= Task =
Format every line of the entries below as a JSON list of strings, one string per line, leaving out blank lines.

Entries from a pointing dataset
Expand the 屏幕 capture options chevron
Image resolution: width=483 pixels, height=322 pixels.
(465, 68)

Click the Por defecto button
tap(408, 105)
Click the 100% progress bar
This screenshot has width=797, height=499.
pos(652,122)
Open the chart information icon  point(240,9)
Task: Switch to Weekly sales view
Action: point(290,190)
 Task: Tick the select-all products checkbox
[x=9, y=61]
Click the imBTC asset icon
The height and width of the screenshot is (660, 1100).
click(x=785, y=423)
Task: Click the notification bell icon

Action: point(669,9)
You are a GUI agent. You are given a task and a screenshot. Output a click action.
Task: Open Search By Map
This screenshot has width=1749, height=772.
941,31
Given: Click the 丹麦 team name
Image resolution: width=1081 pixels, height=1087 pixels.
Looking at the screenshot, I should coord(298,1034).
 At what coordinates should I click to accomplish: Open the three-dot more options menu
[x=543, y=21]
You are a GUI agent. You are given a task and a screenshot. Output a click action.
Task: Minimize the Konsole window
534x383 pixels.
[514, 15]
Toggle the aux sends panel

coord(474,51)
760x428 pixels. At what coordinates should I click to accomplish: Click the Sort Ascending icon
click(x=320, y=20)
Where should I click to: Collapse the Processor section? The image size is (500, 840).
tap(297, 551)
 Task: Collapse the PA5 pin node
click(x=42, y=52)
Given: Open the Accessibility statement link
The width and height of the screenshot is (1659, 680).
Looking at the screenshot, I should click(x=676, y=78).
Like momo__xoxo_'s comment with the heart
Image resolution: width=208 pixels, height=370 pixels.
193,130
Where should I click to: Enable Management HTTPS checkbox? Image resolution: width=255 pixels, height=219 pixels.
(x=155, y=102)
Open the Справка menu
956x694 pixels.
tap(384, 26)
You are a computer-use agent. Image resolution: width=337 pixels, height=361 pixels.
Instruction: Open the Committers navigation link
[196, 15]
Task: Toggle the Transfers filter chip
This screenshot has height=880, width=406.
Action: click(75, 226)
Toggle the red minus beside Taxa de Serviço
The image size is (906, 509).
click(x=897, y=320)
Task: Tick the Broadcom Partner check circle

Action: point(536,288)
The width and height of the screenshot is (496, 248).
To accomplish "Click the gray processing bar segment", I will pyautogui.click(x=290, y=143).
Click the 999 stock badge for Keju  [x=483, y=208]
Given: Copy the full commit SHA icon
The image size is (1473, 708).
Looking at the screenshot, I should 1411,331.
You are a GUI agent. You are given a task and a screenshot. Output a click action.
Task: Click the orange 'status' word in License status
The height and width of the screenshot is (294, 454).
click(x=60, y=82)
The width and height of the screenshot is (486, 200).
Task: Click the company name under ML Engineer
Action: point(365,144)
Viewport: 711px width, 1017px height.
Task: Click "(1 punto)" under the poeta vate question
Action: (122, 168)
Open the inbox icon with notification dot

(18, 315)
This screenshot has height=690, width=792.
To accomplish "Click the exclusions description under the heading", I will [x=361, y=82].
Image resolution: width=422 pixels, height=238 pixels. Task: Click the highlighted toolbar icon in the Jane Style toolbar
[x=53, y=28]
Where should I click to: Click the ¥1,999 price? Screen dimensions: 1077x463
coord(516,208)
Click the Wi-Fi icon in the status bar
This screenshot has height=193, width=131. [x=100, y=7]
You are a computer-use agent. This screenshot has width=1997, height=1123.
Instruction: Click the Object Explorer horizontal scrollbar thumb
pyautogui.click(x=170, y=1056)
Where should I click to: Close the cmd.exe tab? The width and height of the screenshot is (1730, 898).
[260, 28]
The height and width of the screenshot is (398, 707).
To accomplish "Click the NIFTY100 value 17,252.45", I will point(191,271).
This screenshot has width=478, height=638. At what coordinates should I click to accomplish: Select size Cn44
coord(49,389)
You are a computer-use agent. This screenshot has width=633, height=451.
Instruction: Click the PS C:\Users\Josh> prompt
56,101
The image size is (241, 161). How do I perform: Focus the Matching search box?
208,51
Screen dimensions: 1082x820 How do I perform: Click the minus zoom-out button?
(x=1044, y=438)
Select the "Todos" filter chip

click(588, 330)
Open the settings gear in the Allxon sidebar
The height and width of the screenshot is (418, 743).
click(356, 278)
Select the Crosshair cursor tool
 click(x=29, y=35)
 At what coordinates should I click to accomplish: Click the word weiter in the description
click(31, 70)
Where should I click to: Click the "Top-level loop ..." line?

= Response =
[
  "Expand the 屏幕 capture options chevron",
  "Image resolution: width=483 pixels, height=322 pixels.",
  "(465, 68)",
  "Click the Por defecto button",
  "tap(408, 105)",
  "Click the 100% progress bar",
  "This screenshot has width=797, height=499.",
  "pos(652,122)",
  "Open the chart information icon  point(240,9)",
  "Task: Switch to Weekly sales view",
  "Action: point(290,190)",
  " Task: Tick the select-all products checkbox",
  "[x=9, y=61]",
  "Click the imBTC asset icon",
  "The height and width of the screenshot is (660, 1100).",
  "click(x=785, y=423)",
  "Task: Click the notification bell icon",
  "Action: point(669,9)",
  "You are a GUI agent. You are given a task and a screenshot. Output a click action.",
  "Task: Open Search By Map",
  "This screenshot has width=1749, height=772.",
  "941,31",
  "Given: Click the 丹麦 team name",
  "Image resolution: width=1081 pixels, height=1087 pixels.",
  "Looking at the screenshot, I should coord(298,1034).",
  " At what coordinates should I click to accomplish: Open the three-dot more options menu",
  "[x=543, y=21]",
  "You are a GUI agent. You are given a task and a screenshot. Output a click action.",
  "Task: Minimize the Konsole window",
  "534x383 pixels.",
  "[514, 15]",
  "Toggle the aux sends panel",
  "coord(474,51)",
  "760x428 pixels. At what coordinates should I click to accomplish: Click the Sort Ascending icon",
  "click(x=320, y=20)",
  "Where should I click to: Collapse the Processor section? The image size is (500, 840).",
  "tap(297, 551)",
  " Task: Collapse the PA5 pin node",
  "click(x=42, y=52)",
  "Given: Open the Accessibility statement link",
  "The width and height of the screenshot is (1659, 680).",
  "Looking at the screenshot, I should click(x=676, y=78).",
  "Like momo__xoxo_'s comment with the heart",
  "Image resolution: width=208 pixels, height=370 pixels.",
  "193,130",
  "Where should I click to: Enable Management HTTPS checkbox? Image resolution: width=255 pixels, height=219 pixels.",
  "(x=155, y=102)",
  "Open the Справка menu",
  "956x694 pixels.",
  "tap(384, 26)",
  "You are a computer-use agent. Image resolution: width=337 pixels, height=361 pixels.",
  "Instruction: Open the Committers navigation link",
  "[196, 15]",
  "Task: Toggle the Transfers filter chip",
  "This screenshot has height=880, width=406.",
  "Action: click(75, 226)",
  "Toggle the red minus beside Taxa de Serviço",
  "The image size is (906, 509).",
  "click(x=897, y=320)",
  "Task: Tick the Broadcom Partner check circle",
  "Action: point(536,288)",
  "The width and height of the screenshot is (496, 248).",
  "To accomplish \"Click the gray processing bar segment\", I will pyautogui.click(x=290, y=143).",
  "Click the 999 stock badge for Keju  [x=483, y=208]",
  "Given: Copy the full commit SHA icon",
  "The image size is (1473, 708).",
  "Looking at the screenshot, I should 1411,331.",
  "You are a GUI agent. You are given a task and a screenshot. Output a click action.",
  "Task: Click the orange 'status' word in License status",
  "The height and width of the screenshot is (294, 454).",
  "click(x=60, y=82)",
  "The width and height of the screenshot is (486, 200).",
  "Task: Click the company name under ML Engineer",
  "Action: point(365,144)",
  "Viewport: 711px width, 1017px height.",
  "Task: Click \"(1 punto)\" under the poeta vate question",
  "Action: (122, 168)",
  "Open the inbox icon with notification dot",
  "(18, 315)",
  "This screenshot has height=690, width=792.",
  "To accomplish \"Click the exclusions description under the heading\", I will [x=361, y=82].",
  "Image resolution: width=422 pixels, height=238 pixels. Task: Click the highlighted toolbar icon in the Jane Style toolbar",
  "[x=53, y=28]",
  "Where should I click to: Click the ¥1,999 price? Screen dimensions: 1077x463",
  "coord(516,208)",
  "Click the Wi-Fi icon in the status bar",
  "This screenshot has height=193, width=131. [x=100, y=7]",
  "You are a computer-use agent. This screenshot has width=1997, height=1123.",
  "Instruction: Click the Object Explorer horizontal scrollbar thumb",
  "pyautogui.click(x=170, y=1056)",
  "Where should I click to: Close the cmd.exe tab? The width and height of the screenshot is (1730, 898).",
  "[260, 28]",
  "The height and width of the screenshot is (398, 707).",
  "To accomplish \"Click the NIFTY100 value 17,252.45\", I will point(191,271).",
  "This screenshot has width=478, height=638. At what coordinates should I click to accomplish: Select size Cn44",
  "coord(49,389)",
  "You are a computer-use agent. This screenshot has width=633, height=451.",
  "Instruction: Click the PS C:\\Users\\Josh> prompt",
  "56,101",
  "The image size is (241, 161). How do I perform: Focus the Matching search box?",
  "208,51",
  "Screen dimensions: 1082x820 How do I perform: Click the minus zoom-out button?",
  "(x=1044, y=438)",
  "Select the \"Todos\" filter chip",
  "click(588, 330)",
  "Open the settings gear in the Allxon sidebar",
  "The height and width of the screenshot is (418, 743).",
  "click(356, 278)",
  "Select the Crosshair cursor tool",
  " click(x=29, y=35)",
  " At what coordinates should I click to accomplish: Click the word weiter in the description",
  "click(31, 70)",
  "Where should I click to: Click the \"Top-level loop ...\" line?"
]